Thursday, February 5, 2009

A Proustian Moment

One big disappointment I have with Hannibal the movie is the filmmakers didn't try to show us the good doctor's memory palace. This is how he remembers things. In his mind's eye, there sits an enormous structure built from fusing a number of real palaces. Dr. Lecter's version of Muzak plays as he walks the halls to the rooms where his memories and vast volumes of knowledge are stored.

Me? I don't have the mental discipline to build a palace. I could, if I rolled up my sleeves, come up with a log cabin in the woods: one big room with a loft, and maybe an outhouse because getting a plumber is pretty pricey. And the woods are important, because some of (much of?) my memories are dark and unexplored.

Take this path less traveled:

On a quiz show last night, the guests were asked why the space shuttle flies upside down. Easy. So the astronauts can see the Earth.
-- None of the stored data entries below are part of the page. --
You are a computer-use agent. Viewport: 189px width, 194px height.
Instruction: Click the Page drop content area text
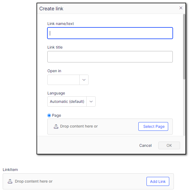coord(79,126)
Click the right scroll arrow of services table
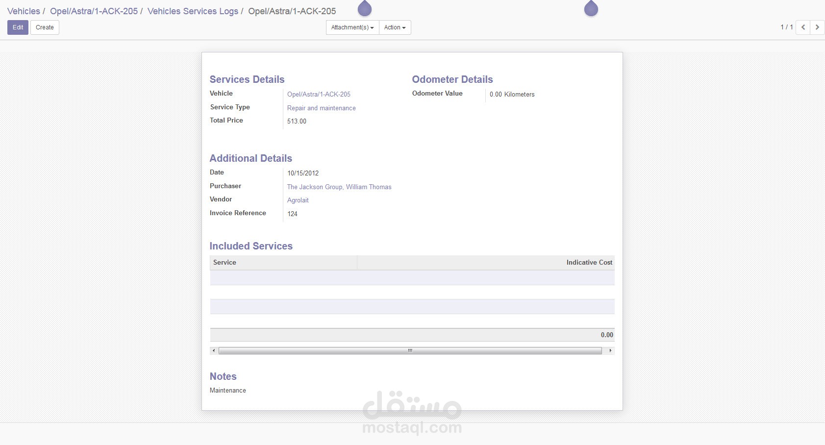Image resolution: width=825 pixels, height=445 pixels. pos(610,351)
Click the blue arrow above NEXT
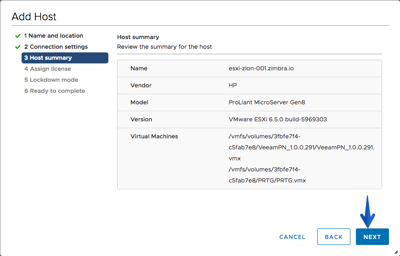Screen dimensions: 400x256 [x=367, y=212]
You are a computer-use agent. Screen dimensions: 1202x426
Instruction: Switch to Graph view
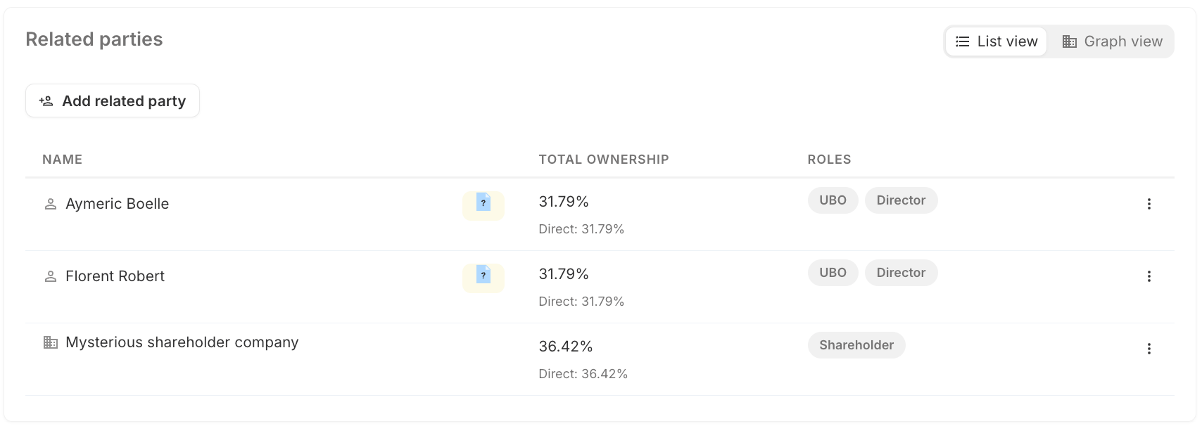pyautogui.click(x=1112, y=41)
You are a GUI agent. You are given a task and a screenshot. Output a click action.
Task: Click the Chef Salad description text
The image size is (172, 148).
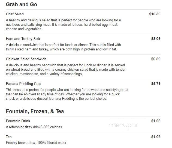64,25
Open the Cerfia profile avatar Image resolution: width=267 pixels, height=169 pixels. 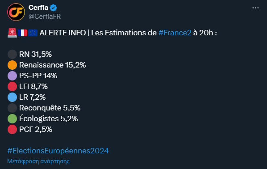coord(16,12)
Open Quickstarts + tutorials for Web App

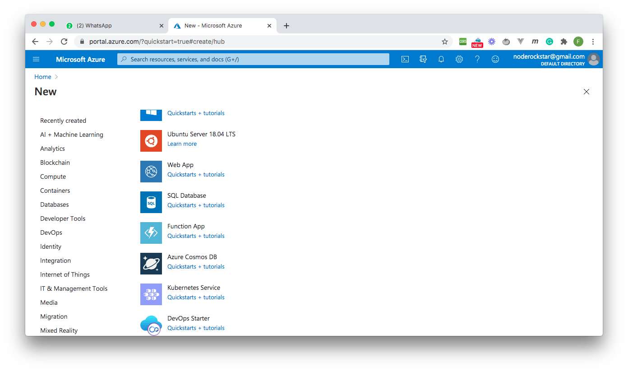(x=195, y=174)
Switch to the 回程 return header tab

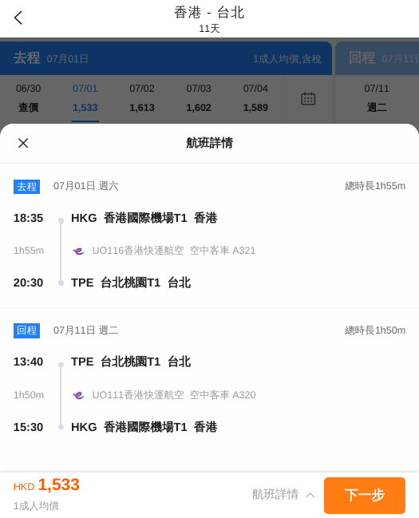(x=377, y=58)

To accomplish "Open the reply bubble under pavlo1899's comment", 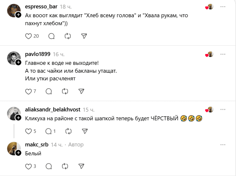I will point(48,91).
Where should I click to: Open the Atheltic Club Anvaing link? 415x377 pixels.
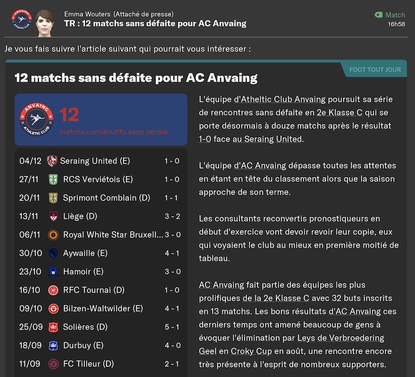tap(280, 99)
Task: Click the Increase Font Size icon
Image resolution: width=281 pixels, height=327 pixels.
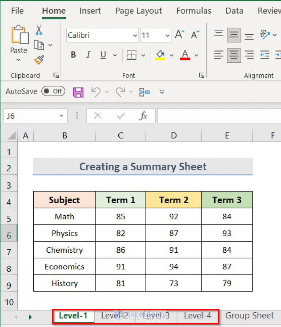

Also, did you know that the rocket boosters are reused but the big orange fuel tank burns up once it is separated from the shuttle?

I stopped paying attention to the quiz show so Yuki asks me the second shuttle question afterwards -- The shuttle launches from Florida and lands in California. How does it get from California to Florida after it lands? She was hoping to stump me but I knew that one too; it gets a piggyback ride on a jetliner.

How come you know all that useless information?

Well, the piggyback ride appears in 007's Moonraker. But all my shuttle trivia comes from elementary school. When I was in the 4th or 5th grade, a scientist from NASA came to give a presentation about the space shuttle. This was in the early 80s, when the shuttle was still pretty impressive and the Challenger had yet to blow up.

At the presentation, he asked us if we knew who the first American in space was. A guy sitting in my section raised his hand and shouted out an answer.

... Shepherd!!

We were sitting pretty far from the stage but the guy seemed to have heard the answer. And he was pleasantly surprised.

That's right! Hey, that's pretty impressive! The first American in space is Alan Shepard.

Everyone in our section cracked up. When the laughing died down, the kid repeated himself.

No, I said German Shepherd!

The kid was thinking of Laika, I guess. Anyway, everybody heard his answer pretty clearly the second time and we all enjoyed the best laugh of the day.

Yeah, I hadn't thought of that moment in...

1 comment:

  1. That would be "many of" your memories, Jason. It's a countable noun. Duh! "Some" works too, though, since it's count or non-count.